==== Exercise data ====

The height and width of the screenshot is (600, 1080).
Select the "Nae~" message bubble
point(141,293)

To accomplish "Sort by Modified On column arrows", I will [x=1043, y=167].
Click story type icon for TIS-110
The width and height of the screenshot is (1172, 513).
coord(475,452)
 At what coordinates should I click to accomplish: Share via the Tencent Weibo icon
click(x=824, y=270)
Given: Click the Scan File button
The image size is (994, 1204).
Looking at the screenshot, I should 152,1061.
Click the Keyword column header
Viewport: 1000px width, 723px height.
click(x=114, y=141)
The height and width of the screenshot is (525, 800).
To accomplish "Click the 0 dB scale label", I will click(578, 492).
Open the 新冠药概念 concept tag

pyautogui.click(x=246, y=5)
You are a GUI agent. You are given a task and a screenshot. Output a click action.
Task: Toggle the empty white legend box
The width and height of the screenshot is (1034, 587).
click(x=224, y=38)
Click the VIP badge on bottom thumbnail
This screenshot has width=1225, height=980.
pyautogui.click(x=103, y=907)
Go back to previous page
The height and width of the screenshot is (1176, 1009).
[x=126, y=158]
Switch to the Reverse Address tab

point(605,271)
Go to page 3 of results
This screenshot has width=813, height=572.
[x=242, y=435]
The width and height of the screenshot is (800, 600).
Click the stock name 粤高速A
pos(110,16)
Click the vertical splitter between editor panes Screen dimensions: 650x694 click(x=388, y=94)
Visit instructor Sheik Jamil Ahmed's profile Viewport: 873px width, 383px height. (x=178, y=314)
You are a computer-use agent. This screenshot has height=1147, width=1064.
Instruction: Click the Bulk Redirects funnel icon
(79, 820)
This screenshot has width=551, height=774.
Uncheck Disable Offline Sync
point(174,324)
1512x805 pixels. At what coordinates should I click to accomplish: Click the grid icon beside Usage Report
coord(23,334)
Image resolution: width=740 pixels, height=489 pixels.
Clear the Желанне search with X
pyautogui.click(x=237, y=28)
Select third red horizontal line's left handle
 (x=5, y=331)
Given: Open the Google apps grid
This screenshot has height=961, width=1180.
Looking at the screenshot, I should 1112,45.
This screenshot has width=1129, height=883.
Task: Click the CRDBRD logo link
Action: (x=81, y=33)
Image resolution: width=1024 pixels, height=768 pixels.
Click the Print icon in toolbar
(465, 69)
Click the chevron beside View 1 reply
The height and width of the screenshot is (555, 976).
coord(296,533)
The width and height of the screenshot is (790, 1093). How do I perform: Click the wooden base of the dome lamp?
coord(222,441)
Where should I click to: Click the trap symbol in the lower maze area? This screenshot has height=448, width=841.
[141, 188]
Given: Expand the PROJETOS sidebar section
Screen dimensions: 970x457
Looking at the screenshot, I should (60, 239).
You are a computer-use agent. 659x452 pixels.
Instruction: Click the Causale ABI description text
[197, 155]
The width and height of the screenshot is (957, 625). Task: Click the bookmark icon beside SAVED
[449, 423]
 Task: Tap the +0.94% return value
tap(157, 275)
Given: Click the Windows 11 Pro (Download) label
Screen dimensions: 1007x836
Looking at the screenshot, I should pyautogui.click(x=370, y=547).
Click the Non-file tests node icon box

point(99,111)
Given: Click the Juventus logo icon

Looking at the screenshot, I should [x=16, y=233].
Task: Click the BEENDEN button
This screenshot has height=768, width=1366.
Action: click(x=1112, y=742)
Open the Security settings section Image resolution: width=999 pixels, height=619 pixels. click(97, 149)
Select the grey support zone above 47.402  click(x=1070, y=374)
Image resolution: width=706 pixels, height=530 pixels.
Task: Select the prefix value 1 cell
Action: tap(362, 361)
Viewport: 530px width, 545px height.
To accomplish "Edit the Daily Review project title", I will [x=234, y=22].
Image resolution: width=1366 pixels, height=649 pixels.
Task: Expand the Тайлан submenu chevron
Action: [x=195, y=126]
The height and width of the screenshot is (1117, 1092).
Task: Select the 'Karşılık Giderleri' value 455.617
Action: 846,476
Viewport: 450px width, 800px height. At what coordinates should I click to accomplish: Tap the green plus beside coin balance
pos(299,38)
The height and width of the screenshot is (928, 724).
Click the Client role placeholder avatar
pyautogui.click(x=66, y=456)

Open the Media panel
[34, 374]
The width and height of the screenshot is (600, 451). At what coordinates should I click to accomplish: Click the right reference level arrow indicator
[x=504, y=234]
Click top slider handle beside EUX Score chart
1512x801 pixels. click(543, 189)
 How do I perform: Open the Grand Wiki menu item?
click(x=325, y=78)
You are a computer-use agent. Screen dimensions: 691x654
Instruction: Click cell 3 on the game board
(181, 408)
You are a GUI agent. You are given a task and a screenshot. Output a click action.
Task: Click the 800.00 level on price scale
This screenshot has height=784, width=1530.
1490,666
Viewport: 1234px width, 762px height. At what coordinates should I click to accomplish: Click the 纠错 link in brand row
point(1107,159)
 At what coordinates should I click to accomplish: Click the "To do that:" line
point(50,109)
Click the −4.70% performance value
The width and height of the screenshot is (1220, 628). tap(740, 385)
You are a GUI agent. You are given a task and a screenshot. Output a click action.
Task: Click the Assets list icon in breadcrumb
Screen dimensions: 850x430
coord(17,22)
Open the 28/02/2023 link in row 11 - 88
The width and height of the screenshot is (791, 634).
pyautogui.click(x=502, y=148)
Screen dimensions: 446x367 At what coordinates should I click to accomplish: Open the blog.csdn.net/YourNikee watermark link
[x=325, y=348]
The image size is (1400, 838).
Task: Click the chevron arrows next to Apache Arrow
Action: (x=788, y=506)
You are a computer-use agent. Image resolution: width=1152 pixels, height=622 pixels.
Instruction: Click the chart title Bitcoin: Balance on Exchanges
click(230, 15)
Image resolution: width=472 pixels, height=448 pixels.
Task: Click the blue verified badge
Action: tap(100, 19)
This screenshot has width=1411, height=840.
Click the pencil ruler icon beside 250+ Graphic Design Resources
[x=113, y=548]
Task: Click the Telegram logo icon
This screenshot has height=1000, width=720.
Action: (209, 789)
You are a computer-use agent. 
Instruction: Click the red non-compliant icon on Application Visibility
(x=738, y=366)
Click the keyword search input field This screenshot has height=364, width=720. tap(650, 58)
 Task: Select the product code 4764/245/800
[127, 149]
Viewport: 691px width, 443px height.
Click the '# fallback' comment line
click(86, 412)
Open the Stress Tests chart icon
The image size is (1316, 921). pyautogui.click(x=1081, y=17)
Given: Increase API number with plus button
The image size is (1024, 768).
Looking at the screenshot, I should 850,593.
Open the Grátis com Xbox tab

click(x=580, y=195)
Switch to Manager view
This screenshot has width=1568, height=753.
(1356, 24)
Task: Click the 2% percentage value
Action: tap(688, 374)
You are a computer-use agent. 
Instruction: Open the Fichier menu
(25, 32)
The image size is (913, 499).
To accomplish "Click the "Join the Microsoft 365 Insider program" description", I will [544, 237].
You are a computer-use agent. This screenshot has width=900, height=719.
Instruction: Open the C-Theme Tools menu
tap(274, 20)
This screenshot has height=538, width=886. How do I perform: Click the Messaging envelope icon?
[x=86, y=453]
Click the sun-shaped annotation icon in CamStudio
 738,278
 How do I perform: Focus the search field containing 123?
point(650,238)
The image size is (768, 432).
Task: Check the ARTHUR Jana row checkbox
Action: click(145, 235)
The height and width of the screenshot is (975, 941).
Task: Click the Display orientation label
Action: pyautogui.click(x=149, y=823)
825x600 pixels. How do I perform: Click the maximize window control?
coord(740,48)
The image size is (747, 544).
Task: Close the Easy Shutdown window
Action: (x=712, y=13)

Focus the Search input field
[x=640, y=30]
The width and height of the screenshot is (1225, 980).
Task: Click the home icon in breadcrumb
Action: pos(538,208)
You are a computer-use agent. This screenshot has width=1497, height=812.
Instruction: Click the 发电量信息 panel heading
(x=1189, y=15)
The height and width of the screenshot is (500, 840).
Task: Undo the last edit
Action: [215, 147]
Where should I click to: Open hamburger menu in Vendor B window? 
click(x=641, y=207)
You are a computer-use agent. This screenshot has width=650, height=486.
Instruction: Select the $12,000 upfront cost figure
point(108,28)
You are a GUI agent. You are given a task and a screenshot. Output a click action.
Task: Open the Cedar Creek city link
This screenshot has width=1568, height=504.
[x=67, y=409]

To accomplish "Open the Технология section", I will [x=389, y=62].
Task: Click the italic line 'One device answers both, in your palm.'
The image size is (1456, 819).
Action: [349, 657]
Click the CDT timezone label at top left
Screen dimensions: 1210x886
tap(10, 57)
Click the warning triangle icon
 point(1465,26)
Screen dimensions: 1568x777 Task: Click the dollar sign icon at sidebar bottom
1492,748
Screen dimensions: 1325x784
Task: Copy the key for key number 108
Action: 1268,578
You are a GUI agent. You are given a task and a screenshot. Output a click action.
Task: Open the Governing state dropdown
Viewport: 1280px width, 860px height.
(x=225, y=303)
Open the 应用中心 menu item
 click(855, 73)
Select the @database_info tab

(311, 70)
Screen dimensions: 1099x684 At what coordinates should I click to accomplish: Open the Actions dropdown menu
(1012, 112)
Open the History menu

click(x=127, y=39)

====

What you should do: In the listing above, locate the line with "At what coordinates should I click to accomplish: Share" and the line with "The height and width of the screenshot is (525, 800).", then extract exactly those lines and every line between them, and nothing more.

Completed exercise:
 At what coordinates should I click to accomplish: Share via the Tencent Weibo icon
click(x=824, y=270)
Given: Click the Scan File button
The image size is (994, 1204).
Looking at the screenshot, I should 152,1061.
Click the Keyword column header
Viewport: 1000px width, 723px height.
click(x=114, y=141)
The height and width of the screenshot is (525, 800).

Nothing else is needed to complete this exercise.